L’indifférence apparente de l’officier donnait alors à cette conjecture une vraie probabilité ; tout à coup Marguerite se sentit mordue par une jalousie insensée.

« Oui ! c’est cela ! plus de doute ! » se dit-elle. En même temps, il se déchira comme un voile de devant sa conscience, elle vit clair dans son cœur, et ne put empêcher ses lèvres de murmurer : « Je suis perdue !… »

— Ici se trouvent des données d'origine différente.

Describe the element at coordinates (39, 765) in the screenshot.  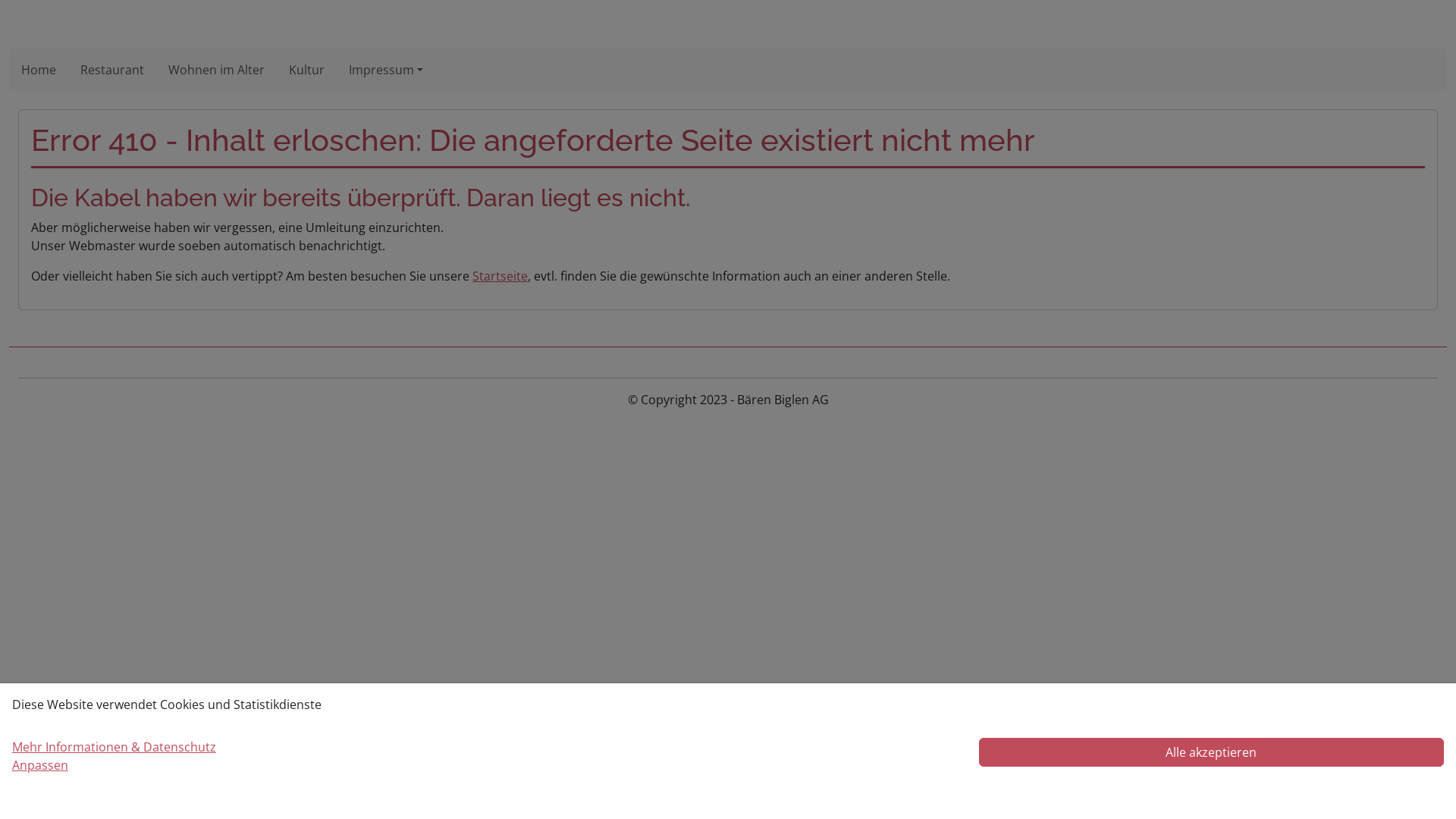
I see `'Anpassen'` at that location. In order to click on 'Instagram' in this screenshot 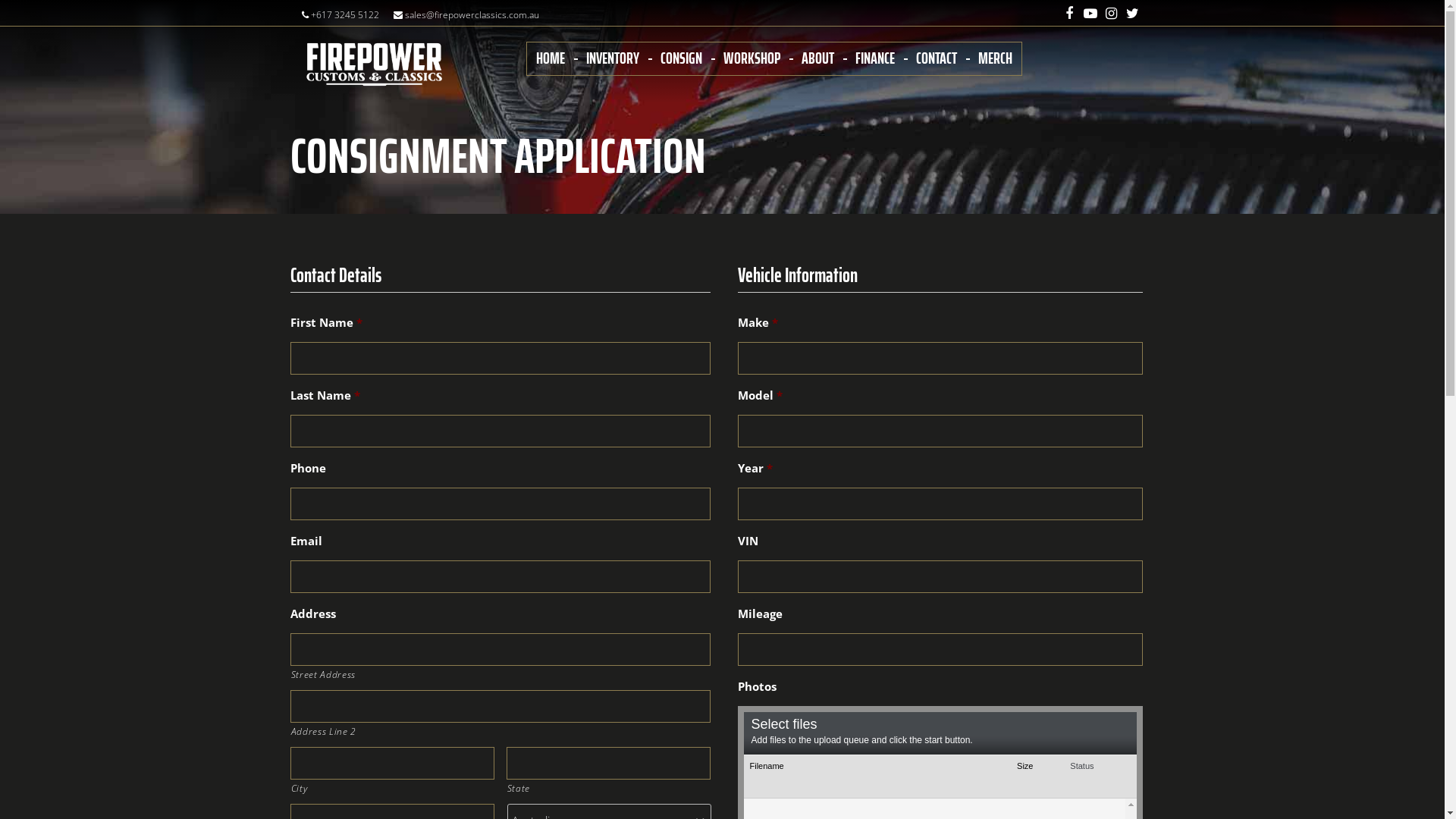, I will do `click(1111, 14)`. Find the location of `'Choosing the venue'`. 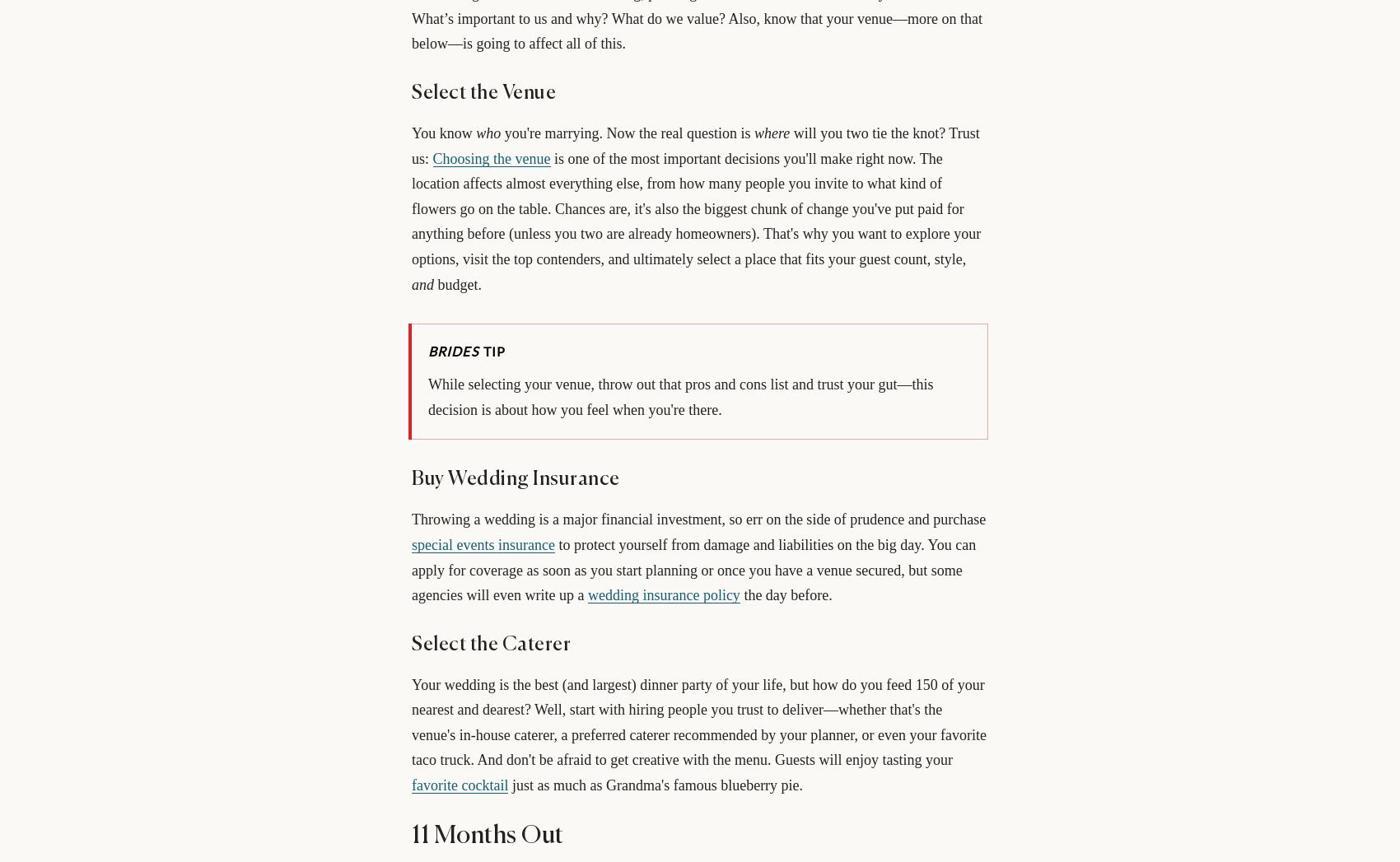

'Choosing the venue' is located at coordinates (432, 157).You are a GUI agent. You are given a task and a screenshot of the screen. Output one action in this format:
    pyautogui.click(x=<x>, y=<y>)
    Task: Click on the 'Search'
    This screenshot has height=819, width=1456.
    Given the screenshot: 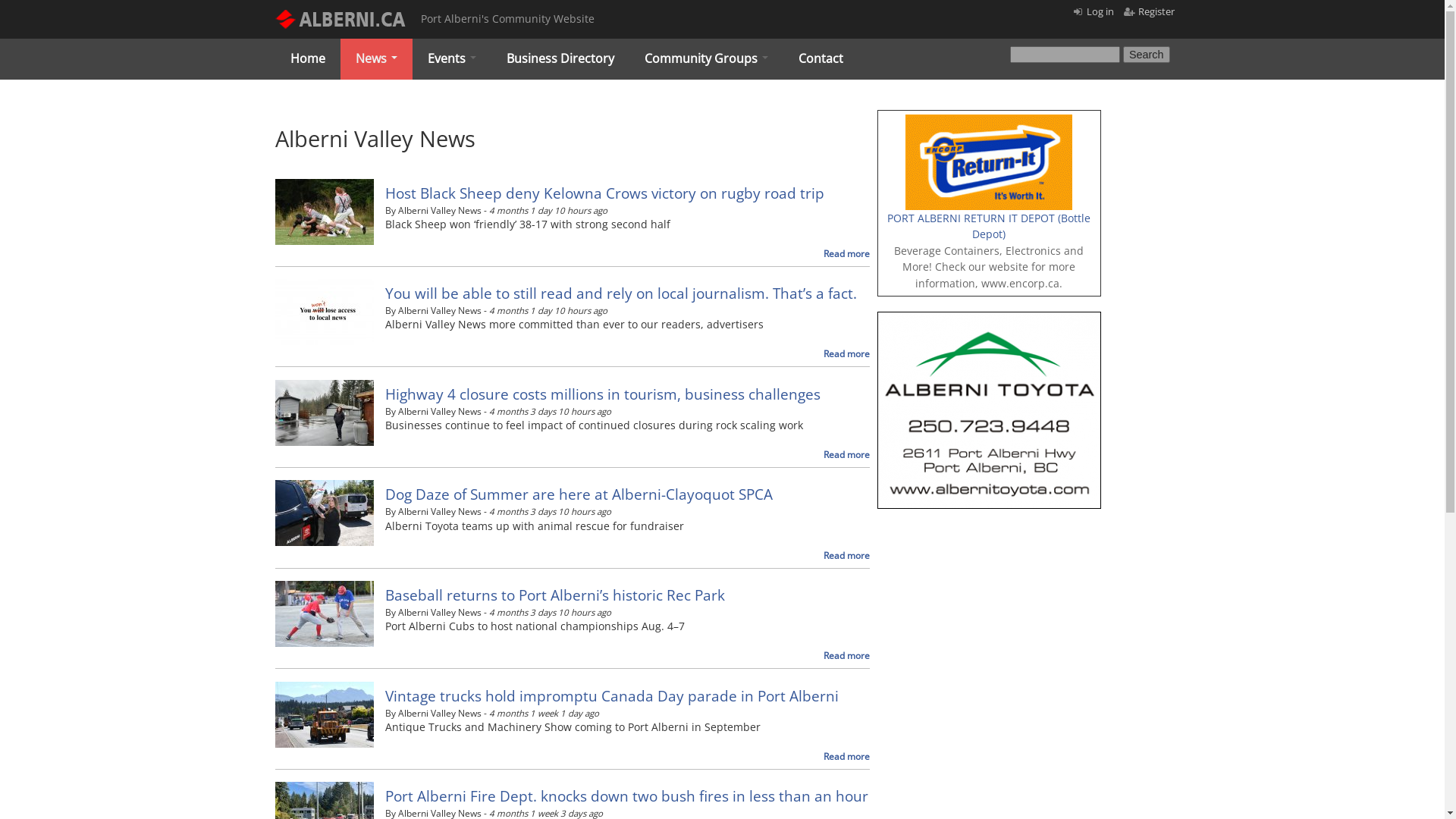 What is the action you would take?
    pyautogui.click(x=1147, y=54)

Ce fut pendant la prière, et tandis que Jeanne récitait un psaume, que ce terrible éclair illumina l’esprit de la vicomtesse. Aussitôt elle perdit même cet instinct machinal qui la guidait dans les actes extérieurs de la vie ; les versets et les répons s’embrouillèrent dans sa mémoire. Elle balbutia des phrases sans suite, et finit par rester court.

Mademoiselle de Mauguet acheva seule la prière sans plus s’inquiéter du trouble de sa nièce. Seulement, au moment où chacun gagnait sa chambre, et après le bonsoir d’usage, elle lui dit : — Êtes-vous malade, Marguerite ? Vous paraissiez fatiguée ce soir ?

— J’ai marché toute la matinée, j’ai lu, j’ai écouté la conversation de M. de Rouvré et de mon mari… Tout cela m’a mis comme un moulin dans la tête. Pardon, ma tante.